The future begins in the remnants of the past. In space, a Romulan, Nero (Eric Bana) is seeking vengeance across the galaxy. His home world has been destroyed seemingly by the Federation, an organization that seeks to keep the peace between worlds.
Nero is from the future, which obviously complicates matters in ways no one is sure of. Receiving a distress signal from the Vulcan planet, the Federation deploys the USS Enterprise to investigate. On the ship, James Kirk (Chris Pine) and Spock (Zachary Quinto) find difficulty in working together due to their conflicting personalities and worldviews. But, the two must come to respect each other in order to save lives.
Franchises like Star Wars and Star Trek don’t just have casual fans, they have diehards of worldwide fans who know every detail and minutiae of franchise lore. Diehards who don’t take kindly to even the slightest bit of change or a reimaging. You can’t please everyone, and the 2009 reboot of Star Trek might not cater itself to the hardcore Trekkie. But, it does pay respect to the iterations before it, while being highly accessible and most importantly, fun.
The director in the captain’s seat of the USS Enterprise is JJ Abrams, who earned his stripes writing and directing the beloved Lost and Fringe TV shows, and blockbusters Mission Impossible III and Cloverfield. Star Trek, like most reboots, is an origins story, and really, it is an origins story of two characters: Captain Kirk and Mr. Spock. JJ Abrams does a ton right in his version, but one of the strongest aspects of his storytelling in this movie is that nothing feels wasted, or elongated for no particular reason. While juggling two stories in about 20 minutes, Abrams tells the audience exactly who these two iconic characters are, and why the audience should care about them.
One could argue, though, that some aspects of the story are a wee bit fuzzy, or a little underdeveloped. Time travel, for whatever reason, always seems to give yours truly a tough time to wrap his head around. The villain Nero is as generic as they come. And Trekkies may not like the lack of meaty themes, something that the original series often included. Even the effective humor could be much for some (this is a very light movie). But, origin stories need not to be complex, just entertaining.
Additionally, Abrams uses his CGI to stage pretty special action sequences, one in particular being a space jump followed by hand-to-hand and ending with a space free-fall that is one of the best blockbuster action sequences of the last 10 years. It’s not just the action, though, its the fully realized environment of space, but also, the fully realized interior of the Enterprise. The ship is a marvel to look at, feels “alive,” and, even if just aesthetically, as important to Star Trek as its characters.
Even with all of the previously mentioned good things, the reintroduction to Starfleet wouldn’t be as well-received if the casting wasn’t up to snuff. Not considering the foil, I do not believe there is a weak link in the crew.
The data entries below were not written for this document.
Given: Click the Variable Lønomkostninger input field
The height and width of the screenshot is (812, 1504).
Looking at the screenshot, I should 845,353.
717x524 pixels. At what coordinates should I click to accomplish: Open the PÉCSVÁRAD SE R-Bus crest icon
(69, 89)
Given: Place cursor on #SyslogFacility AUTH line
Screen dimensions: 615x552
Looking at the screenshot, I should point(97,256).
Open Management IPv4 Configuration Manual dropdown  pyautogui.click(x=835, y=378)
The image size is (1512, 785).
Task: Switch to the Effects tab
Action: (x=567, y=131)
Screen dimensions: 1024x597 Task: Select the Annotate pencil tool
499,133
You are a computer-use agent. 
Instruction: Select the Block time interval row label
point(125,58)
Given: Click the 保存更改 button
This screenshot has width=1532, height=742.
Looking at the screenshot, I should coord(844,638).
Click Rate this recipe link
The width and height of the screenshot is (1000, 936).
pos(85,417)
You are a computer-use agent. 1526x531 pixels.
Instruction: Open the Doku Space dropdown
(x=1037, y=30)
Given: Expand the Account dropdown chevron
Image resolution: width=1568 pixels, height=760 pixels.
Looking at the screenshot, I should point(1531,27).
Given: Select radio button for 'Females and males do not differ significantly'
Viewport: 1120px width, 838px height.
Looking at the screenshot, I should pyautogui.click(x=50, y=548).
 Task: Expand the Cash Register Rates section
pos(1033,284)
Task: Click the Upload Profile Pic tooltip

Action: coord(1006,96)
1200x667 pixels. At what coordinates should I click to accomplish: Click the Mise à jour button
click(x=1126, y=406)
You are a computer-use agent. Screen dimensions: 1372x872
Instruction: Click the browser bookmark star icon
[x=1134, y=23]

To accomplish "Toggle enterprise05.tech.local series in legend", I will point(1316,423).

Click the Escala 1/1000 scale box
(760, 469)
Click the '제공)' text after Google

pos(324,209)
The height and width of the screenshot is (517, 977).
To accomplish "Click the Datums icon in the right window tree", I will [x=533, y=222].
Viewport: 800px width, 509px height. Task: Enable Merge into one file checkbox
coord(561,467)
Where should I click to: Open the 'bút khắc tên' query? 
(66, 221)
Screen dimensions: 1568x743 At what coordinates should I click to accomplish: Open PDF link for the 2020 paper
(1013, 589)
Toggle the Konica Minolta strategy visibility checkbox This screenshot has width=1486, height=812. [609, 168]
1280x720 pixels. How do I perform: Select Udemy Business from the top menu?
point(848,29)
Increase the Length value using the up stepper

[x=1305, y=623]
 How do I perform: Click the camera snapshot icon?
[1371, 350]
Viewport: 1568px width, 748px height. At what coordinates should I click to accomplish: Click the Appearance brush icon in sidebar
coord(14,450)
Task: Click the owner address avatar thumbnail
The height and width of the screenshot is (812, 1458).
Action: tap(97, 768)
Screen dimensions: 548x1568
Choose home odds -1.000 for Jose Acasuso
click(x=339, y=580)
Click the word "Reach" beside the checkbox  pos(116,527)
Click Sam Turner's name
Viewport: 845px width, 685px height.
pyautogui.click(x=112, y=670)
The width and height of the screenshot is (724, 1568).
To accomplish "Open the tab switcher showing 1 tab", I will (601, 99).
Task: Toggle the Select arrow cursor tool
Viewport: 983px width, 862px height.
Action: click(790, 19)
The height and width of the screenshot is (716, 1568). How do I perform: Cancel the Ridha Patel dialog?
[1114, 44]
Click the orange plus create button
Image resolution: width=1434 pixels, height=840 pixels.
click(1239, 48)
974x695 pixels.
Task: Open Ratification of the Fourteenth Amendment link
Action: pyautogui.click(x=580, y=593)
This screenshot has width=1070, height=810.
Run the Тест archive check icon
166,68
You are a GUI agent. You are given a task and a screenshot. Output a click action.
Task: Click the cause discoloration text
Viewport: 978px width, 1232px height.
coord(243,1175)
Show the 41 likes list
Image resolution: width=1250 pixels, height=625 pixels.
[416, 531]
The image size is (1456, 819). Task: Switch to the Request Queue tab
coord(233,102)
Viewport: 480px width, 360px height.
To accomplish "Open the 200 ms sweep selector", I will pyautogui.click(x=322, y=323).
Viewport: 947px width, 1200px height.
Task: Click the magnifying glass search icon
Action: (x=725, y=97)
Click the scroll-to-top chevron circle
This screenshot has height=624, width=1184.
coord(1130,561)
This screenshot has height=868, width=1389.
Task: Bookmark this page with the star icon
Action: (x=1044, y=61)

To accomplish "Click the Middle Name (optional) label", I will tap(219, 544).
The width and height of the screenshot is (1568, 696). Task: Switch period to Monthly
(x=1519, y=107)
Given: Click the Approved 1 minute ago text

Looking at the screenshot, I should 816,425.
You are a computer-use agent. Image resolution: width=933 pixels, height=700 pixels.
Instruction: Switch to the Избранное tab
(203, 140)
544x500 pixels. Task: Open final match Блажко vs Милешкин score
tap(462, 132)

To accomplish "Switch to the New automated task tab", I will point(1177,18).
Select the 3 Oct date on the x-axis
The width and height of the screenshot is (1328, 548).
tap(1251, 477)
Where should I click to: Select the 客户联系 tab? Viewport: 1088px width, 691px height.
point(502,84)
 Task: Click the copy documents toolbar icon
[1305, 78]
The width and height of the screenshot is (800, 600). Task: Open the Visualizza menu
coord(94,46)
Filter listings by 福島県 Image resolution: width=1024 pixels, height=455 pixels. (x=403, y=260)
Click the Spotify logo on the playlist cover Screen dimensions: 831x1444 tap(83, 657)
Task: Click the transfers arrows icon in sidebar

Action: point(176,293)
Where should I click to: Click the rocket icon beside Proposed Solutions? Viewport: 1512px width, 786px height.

Karl Urban is consistently entertaining playing Bones, Zoe Saldana a presence as one of the only females Uhura, John Cho showing he can do more besides being Harold as Sulu, Anton Yelchin being memorable as Chekov, and Simon Pegg as funny as ever portraying Scotty.
But of course, the lynchpins are Chris Pine and Zachary Quinto as Kirk and Spock, respectively. Pine put himself on the map playing the captain, showing off his character’s brashness yet steeliness in the face of peril. It’s a really fun role to watch, even if it can be a little too amped up once or twice. It is made better by Quinto’s precise performance. The two play off of each other well, and are both likable in their own ways, and seeing both characters coming full circle and accepting one another is a feel-good moment.
Abrams’ initial foray into the Star Trek pays tribute to what came before it, but not to the point where it is too foreign to the uninitiated. All aboard the Enterprise, because this Star Trek prospers in more ways than one.